_WHAT TO PRODUCE_: Only the lines of the data below from the one with "Instruction: Open 下载 in quick access sidebar" through the one with "Click the checks-complete" are wanted. Repeat them exactly.
───── DATA EXTRACTS ─────
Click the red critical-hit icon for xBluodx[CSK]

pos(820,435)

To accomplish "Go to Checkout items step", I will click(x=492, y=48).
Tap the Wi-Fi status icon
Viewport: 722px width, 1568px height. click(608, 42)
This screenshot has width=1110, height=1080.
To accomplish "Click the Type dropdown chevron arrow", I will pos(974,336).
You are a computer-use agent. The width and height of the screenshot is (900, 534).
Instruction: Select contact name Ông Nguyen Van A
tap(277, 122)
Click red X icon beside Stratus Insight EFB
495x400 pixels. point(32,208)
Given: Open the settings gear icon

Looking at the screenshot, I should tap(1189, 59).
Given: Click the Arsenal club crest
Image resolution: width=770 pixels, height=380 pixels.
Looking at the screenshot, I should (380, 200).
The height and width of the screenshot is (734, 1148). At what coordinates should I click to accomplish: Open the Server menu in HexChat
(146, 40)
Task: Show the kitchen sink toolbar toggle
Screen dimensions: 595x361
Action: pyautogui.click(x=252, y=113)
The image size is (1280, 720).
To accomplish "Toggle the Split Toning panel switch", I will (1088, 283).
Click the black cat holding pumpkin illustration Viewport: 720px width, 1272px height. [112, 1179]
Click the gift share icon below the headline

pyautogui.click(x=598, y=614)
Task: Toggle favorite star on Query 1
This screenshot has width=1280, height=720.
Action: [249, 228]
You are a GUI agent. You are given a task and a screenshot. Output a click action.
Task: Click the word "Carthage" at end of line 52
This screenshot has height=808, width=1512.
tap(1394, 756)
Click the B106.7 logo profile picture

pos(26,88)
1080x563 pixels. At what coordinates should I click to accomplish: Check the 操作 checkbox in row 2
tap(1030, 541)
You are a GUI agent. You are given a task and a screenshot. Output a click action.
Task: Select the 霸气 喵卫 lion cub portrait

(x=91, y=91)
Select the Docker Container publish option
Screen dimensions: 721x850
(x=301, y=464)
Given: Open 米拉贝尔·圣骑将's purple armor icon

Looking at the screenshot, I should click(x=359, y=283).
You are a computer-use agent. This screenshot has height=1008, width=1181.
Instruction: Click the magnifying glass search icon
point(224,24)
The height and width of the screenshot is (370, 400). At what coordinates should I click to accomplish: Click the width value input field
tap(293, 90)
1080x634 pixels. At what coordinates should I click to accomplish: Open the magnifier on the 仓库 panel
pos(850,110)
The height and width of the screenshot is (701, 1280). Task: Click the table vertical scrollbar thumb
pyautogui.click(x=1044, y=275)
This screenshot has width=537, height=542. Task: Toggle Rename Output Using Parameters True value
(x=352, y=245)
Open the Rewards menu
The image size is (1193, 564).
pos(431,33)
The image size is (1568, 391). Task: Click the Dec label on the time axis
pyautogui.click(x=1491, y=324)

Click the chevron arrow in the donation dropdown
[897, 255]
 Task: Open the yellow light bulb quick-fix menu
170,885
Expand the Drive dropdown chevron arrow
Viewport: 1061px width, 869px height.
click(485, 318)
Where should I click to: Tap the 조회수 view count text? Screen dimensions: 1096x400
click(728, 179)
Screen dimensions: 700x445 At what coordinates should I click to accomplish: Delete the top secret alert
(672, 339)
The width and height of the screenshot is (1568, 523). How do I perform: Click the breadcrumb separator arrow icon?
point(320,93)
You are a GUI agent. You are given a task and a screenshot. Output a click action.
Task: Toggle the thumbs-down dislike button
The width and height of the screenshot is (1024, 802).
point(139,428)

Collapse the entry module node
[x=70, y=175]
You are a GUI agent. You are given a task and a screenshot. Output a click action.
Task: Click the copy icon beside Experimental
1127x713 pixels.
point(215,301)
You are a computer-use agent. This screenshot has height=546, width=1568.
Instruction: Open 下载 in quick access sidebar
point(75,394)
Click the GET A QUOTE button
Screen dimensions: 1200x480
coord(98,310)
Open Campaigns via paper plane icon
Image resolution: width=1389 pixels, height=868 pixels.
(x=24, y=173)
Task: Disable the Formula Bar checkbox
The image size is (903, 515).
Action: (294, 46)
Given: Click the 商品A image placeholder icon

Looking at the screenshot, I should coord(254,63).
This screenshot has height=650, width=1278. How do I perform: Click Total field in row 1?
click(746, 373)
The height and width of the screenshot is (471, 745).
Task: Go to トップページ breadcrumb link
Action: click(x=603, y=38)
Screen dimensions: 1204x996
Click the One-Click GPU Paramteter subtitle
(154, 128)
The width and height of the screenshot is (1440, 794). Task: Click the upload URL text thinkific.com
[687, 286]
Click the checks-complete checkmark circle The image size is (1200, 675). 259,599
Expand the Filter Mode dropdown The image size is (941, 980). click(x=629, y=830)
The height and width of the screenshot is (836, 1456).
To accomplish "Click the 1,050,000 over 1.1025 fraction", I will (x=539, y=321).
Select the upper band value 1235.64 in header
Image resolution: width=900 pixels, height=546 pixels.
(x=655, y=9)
─────
_SOLUTION_:
Instruction: Open 下载 in quick access sidebar
point(75,394)
Click the GET A QUOTE button
Screen dimensions: 1200x480
coord(98,310)
Open Campaigns via paper plane icon
Image resolution: width=1389 pixels, height=868 pixels.
(x=24, y=173)
Task: Disable the Formula Bar checkbox
The image size is (903, 515).
Action: (294, 46)
Given: Click the 商品A image placeholder icon

Looking at the screenshot, I should coord(254,63).
This screenshot has height=650, width=1278. How do I perform: Click Total field in row 1?
click(746, 373)
The height and width of the screenshot is (471, 745).
Task: Go to トップページ breadcrumb link
Action: click(x=603, y=38)
Screen dimensions: 1204x996
Click the One-Click GPU Paramteter subtitle
(154, 128)
The width and height of the screenshot is (1440, 794). Task: Click the upload URL text thinkific.com
[687, 286]
Click the checks-complete checkmark circle The image size is (1200, 675). 259,599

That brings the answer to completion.